With COVID-19 cases on an “extreme” upward trajectory, local and state officials are urging people to take great caution at Thanksgiving gatherings.
“Thanksgiving holds a very special place in the hearts of Americans,” Avondale Mayor Kenneth Weise said. “This year is no different, but it may look and feel a little unique.”
Weise advised people to take safety precautions: “Check in either virtually, by phone or in person with those who may be alone.”
In a virtual presentation, Marcy Flanagan, executive director of Maricopa County Department of Public Health, spoke to reporters about the danger of Thanksgiving gatherings.
“As we move into the holiday season we know all yearning to be with family and friends,” she said. “The safest way to celebrate Thanksgiving is by not getting together in person with people outside your household.”
Flanagan provided specific guidelines for Thanksgiving gatherings.
“If you do get together with people outside your household please take as many precautions as you can.
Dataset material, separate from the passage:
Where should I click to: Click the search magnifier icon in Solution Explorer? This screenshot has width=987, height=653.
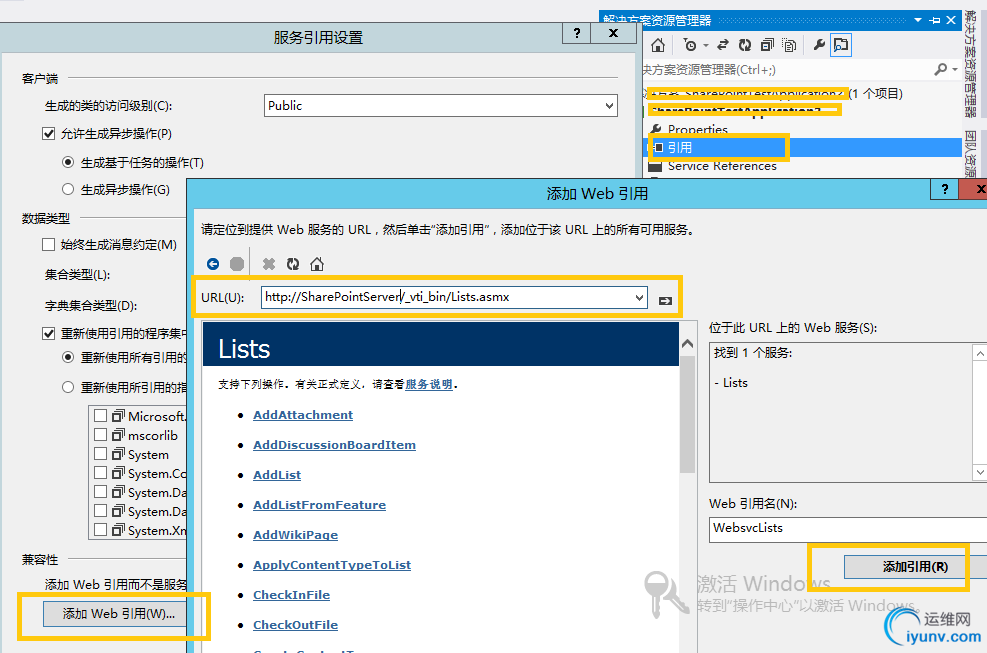[x=940, y=69]
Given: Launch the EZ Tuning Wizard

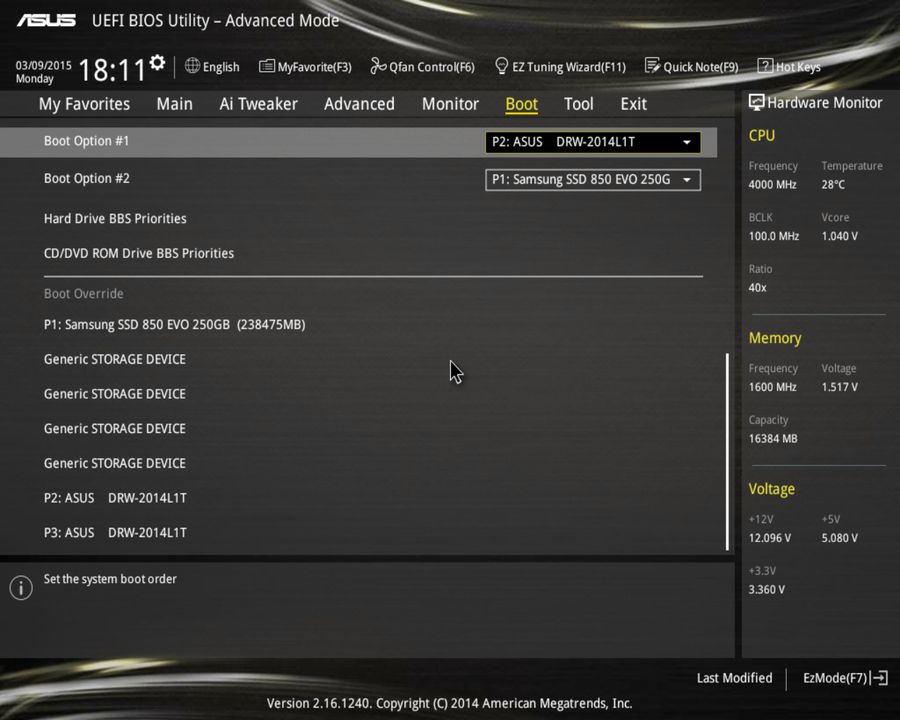Looking at the screenshot, I should [x=560, y=66].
Eat outdoors and keep people from different households at least 6 feet apart. Have each household bring their own food or have one person serve food for everyone to reduce the number of people touching shared utensils. Wear masks when you are not actively eating or drinking and limit the number of guests,” she said.
She stressed that while people will be tempted to get together with friends and extended family members, “We’re still in a pandemic. We need to make tough decisions in order to stay safe.”Flanagan said the county was alarmed over the trend in COVID-19.
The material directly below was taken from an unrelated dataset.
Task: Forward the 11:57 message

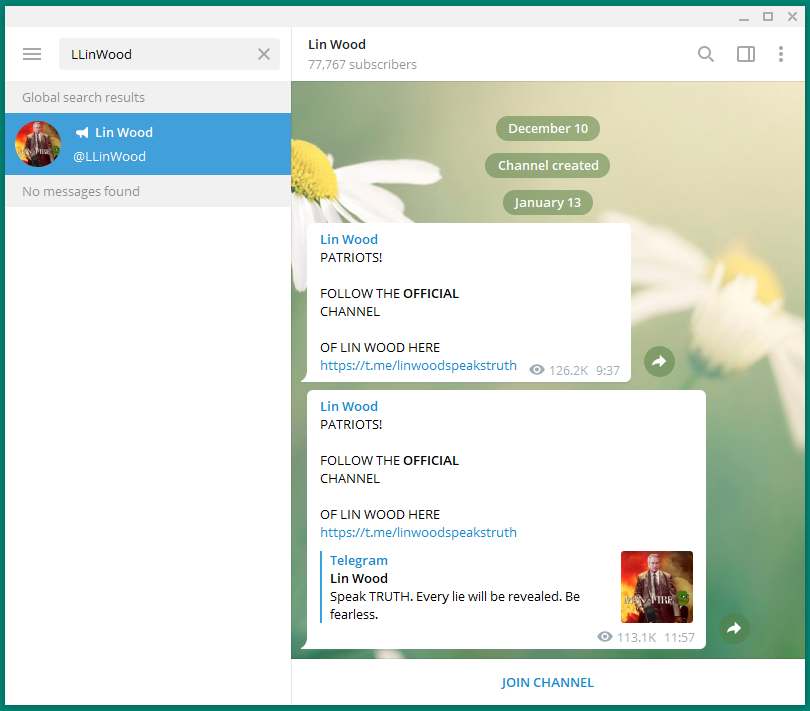Action: (734, 628)
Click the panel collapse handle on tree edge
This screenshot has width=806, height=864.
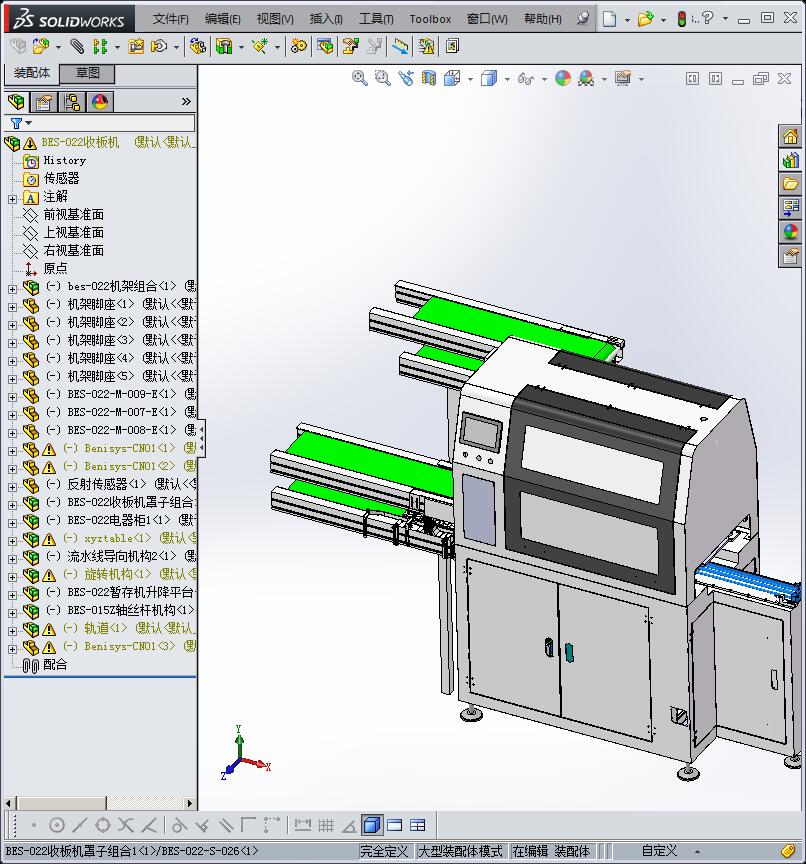(201, 437)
“The increase we have seen from new cases has been extreme,” she said. “The seven- day average is now over 1,500 new cases per day in Maricopa County.
“Just one month ago it was under 500 cases a day. This increase is concerning,” Flanagan said Nov. 19.
And it continued to go in the wrong direction: From Nov. 17-21, the average of new COVID-19 cases in Maricopa County was nearly 2,500.
“We are asking everyone to do what they can to help slow the spread,” Flanagan urged. “There are many things we can’t control but we can control our behaviors.”
Serosurvey, vaccine and ‘herd immunity’
Flanagan also discussed results from a “serosurvey” conducted across Maricopa County that show an estimated 10.7% of residents have detectable antibodies for COVID-19.
The serosurvey selected at random ZIP codes across the county, with several West Valley communities, including Glendale 85304, Peoria 85382, Avondale 85323 and Tolleson 85037.
The 11-day study, conducted in mid-September by MCDPH, ASU and the Mayo Clinic, collected specimens from 260 participants in 169 households to test for antibodies for the virus that causes COVID-19.
Flanagan stressed the percentage of Maricopa County population with antibodies is far less than is needed to reach so-called “herd immunity,” which is the point at which the virus cannot spread effectively.
“Eleven percent is not even close to reaching natural herd immunity,” she said.
She said more than half (“50 to 80%”) of the population would need to have antibodies for herd immunity to be reached. “Trying to reach natural herd immunity without a vaccine will result in a strain on our health care system and many more deaths,” Flanagan warned.
Until a vaccine is widely available, she urges people to wear masks, stay 6 feet apart and avoid crowds.
Flanagan made it a point to call out youth sports club activities.
“Several outbreaks have been associated with club sports,” she said. “We know 800 youth sports teams are coming to Maricopa County for sports events … Having these events (where people) aren’t social distancing and not wearing masks is how we see these increases.”
She added there has been a significant increase in cases among high-school age children, with a suspected link to “after-school activities.”
Flanagan’s bottom line: “Think very hard about situations where you will be around other people.
“Do what you can to reduce your risk and make the right decision for people who love and trust you to keep them safe. The decisions we make affect our hospital system capacity and our schools being able to stay open.”
Flanagan added that the county is struggling with contact tracing: “Individuals are not wanting to share who their close contacts are.”
Schools Superintendent Kathy Hoffman tweeted Nov. 18 that, while she understands schools are safe zones for children, “More aggressive action from the state is needed.
“Without statewide action and enforcement by public health agencies, our school leaders are making difficult decisions like returning to distance learning to protect their teachers and students from the increased community spread of COVID-19.”
Indeed, most West Valley public-school districts have closed classrooms and returned to distance learning.